Une position, semble-t-il, partagée par Hérvé Moutsinga pour qui « la mobilisation ne faiblit pas. Parce qu’il faut être présent pour comprendre cela. Nous sommes en été… les gens aussi. Quand on a “résisté” pendant cent semaines, il y a des gens… on se relaie. Il y a des gens qui viennent souvent de loin. Mercredi par exemple, il y a des gens qui étaient devant l’ambassade qui ne sont pas là aujourd’hui, mais qui seront là à la marche de samedi prochain. Celle d’aujourd’hui c’est en soutien à Dynamique Unitaire. Ce qui est important, ce qu’il y ait du monde, que ça continue et que ça ne s’arrête pas. Le nombre ne fait pas la raison ».

Querelles de leadership, soupçons de corruption

Même si personne n’ose le reconnaître ouvertement ou de manière assumée, les querelles de leadership et les soupçons de corruption sur certains acteurs ou anciens acteurs, participent à l’affaiblissement du mouvement : « Les querelles de leadership ne datent pas d’aujourd’hui, mais plutôt dès le début du mouvement. Beaucoup voulaient souvent se mettre à la tête du mouvement. Même pour la prise de parole en public, certains se disputaient le micro. Tout cela créait déjà des frictions », confie au téléphone un membre actif de l’association Conscience Gabonaise.

D’ailleurs, la marche a débuté avec quelques minutes de retard du fait que l’un des activistes soupçonné à tort ou à raison de « porter les mallettes », tenait à se mettre à la tête du cortège. Ce que lui refusaient ceux qui se considèrent comme intègres et revendiquant être les principaux organisateurs de la marche, car ayant entrepris toutes les démarches administratives nécessaires. « Nous avons tous un parent au PDG. S’il fallait exclure les gens juste parce qu’ils vont rencontrer leurs parents, nous allons nous disputer tous les jours. Arrêtez de créer des divisions entre nous », murmure un autre participant.

Les raisons de la colère

Pendant que les différents leaders se relaient au micro pour attirer l’attention de l’opinion et sensibiliser les passants et autres touristes qui ne manquent de s’arrêter pour écouter ou filmer le mouvement, voire prendre même des photos au côté des « résistants », certains membres actifs distribuent des prospectus rappelant « pourquoi la diaspora gabonaise manifeste ».

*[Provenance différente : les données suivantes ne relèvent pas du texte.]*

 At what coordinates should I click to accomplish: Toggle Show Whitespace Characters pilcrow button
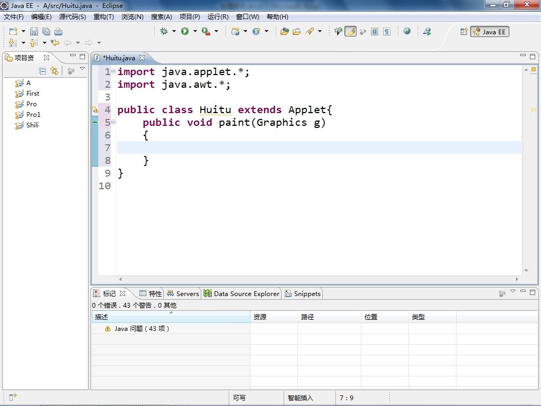point(387,32)
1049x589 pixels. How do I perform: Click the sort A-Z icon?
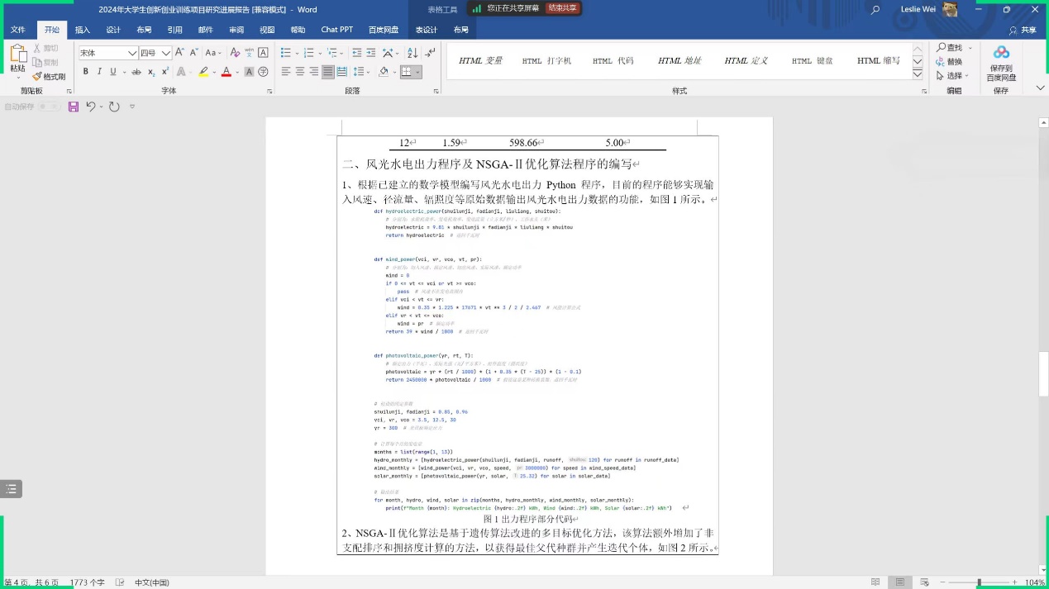click(x=411, y=52)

A la lecture de ces prospectus, on retient que ces manifestations ont pour objectifs de dénoncer, entre autres : « le pouvoir dictatorial de la famille Bongo et leurs alliés, qui sévissent au Gabon depuis 49 ans sans aucun développement malgré les richesses qu’elle possède » ; « les massacres perpétrés et l’oppression continuelle contre les populations qui tentent de résister pacifiquement » ; « la prise en otage des institutions de la République gabonaise par le clan Bongo et ses alliés, pour leur maintien à vie au pouvoir » ; « la confiscation des libertés individuelles et politiques, corollaire du déni des droits fondamentaux au peuple gabonais», etc.

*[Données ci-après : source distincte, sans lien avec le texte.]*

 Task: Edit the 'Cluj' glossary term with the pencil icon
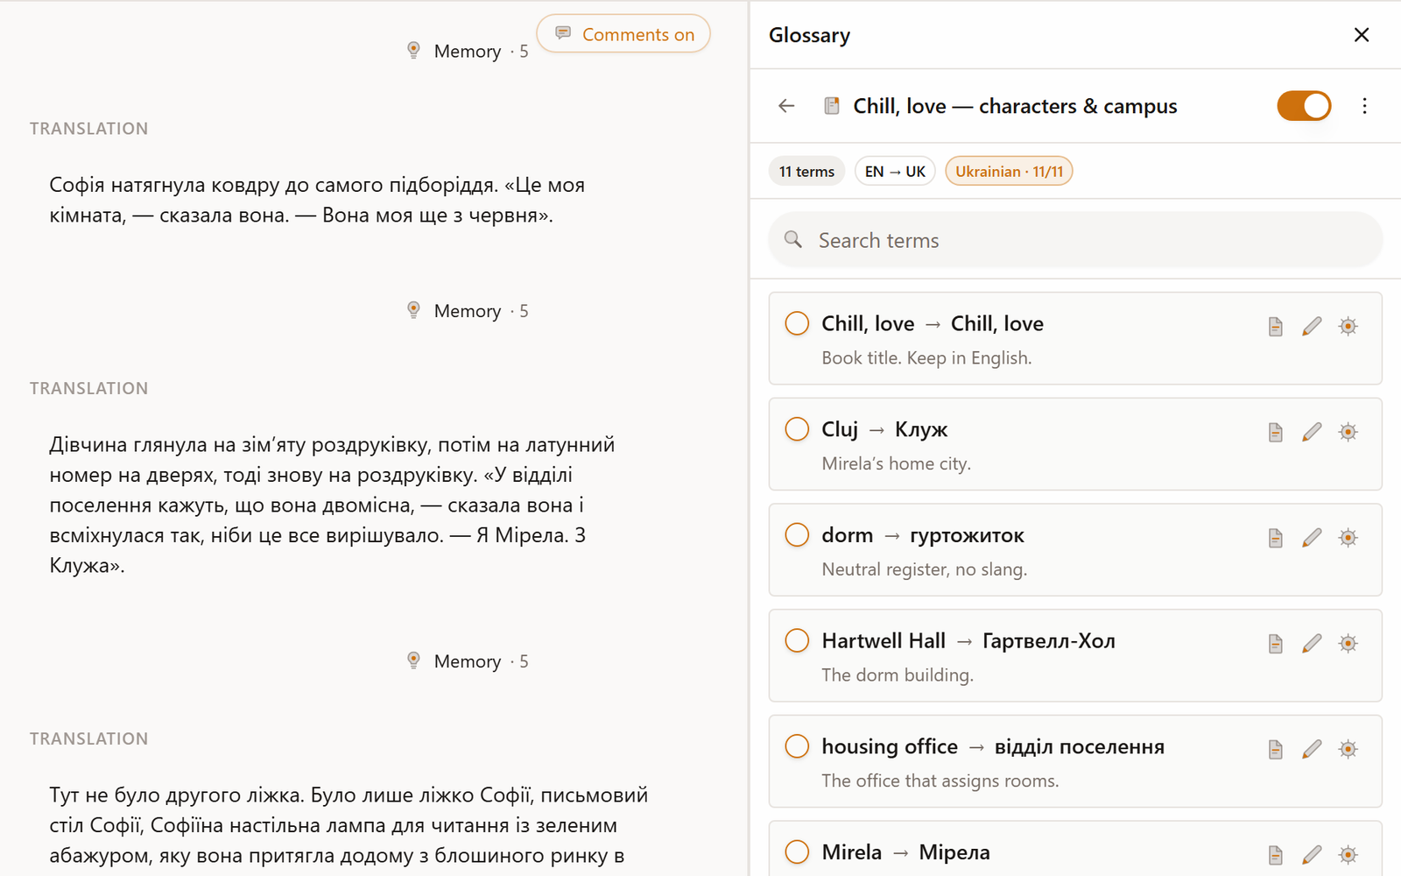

Des mots qui collent, à une différence près, à ceux relayés au micro par les différents intervenants. Ces derniers insistent particulièrement sur le rôle de la France.

La manifestation a pris fin aux environs de 18h heures locales, avec pour rendez-vous le samedi prochain, à la même heure, au même endroit et avec le même objectif : « la restauration de la vérité des urnes », à laquelle tous ou presque croient toujours : « On est là chaque samedi pour se faire entendre et on espère qu’on se fera entendre. (…) le combat qu’on mène, ce n’est pas un sprint, c’est un marathon. Chacun avec sa force et ses moyens, on se relaie. Mais on ne lâchera rien, que ce soit au Gabon ou ici », ajoute Claudia Mickomba.

Quant aux moyens et stratégies déployées pour y parvenir, rien n’est dit, du moins ouvertement. Les mouvements, eux, selon les concernés, vont continuer. Sur les rives de la lagune Ebrié, en Côte d’Ivoire, c’est en chanson qu’on dit que « lorsqu’il pleut à Paris, c’est Abidjan qui est inondé ». Pour le cas du Gabon, qui semble désormais faire école, on dira que quand Libreville saigne, c’est à Paris qu’on pleure et tente de panser les blessures.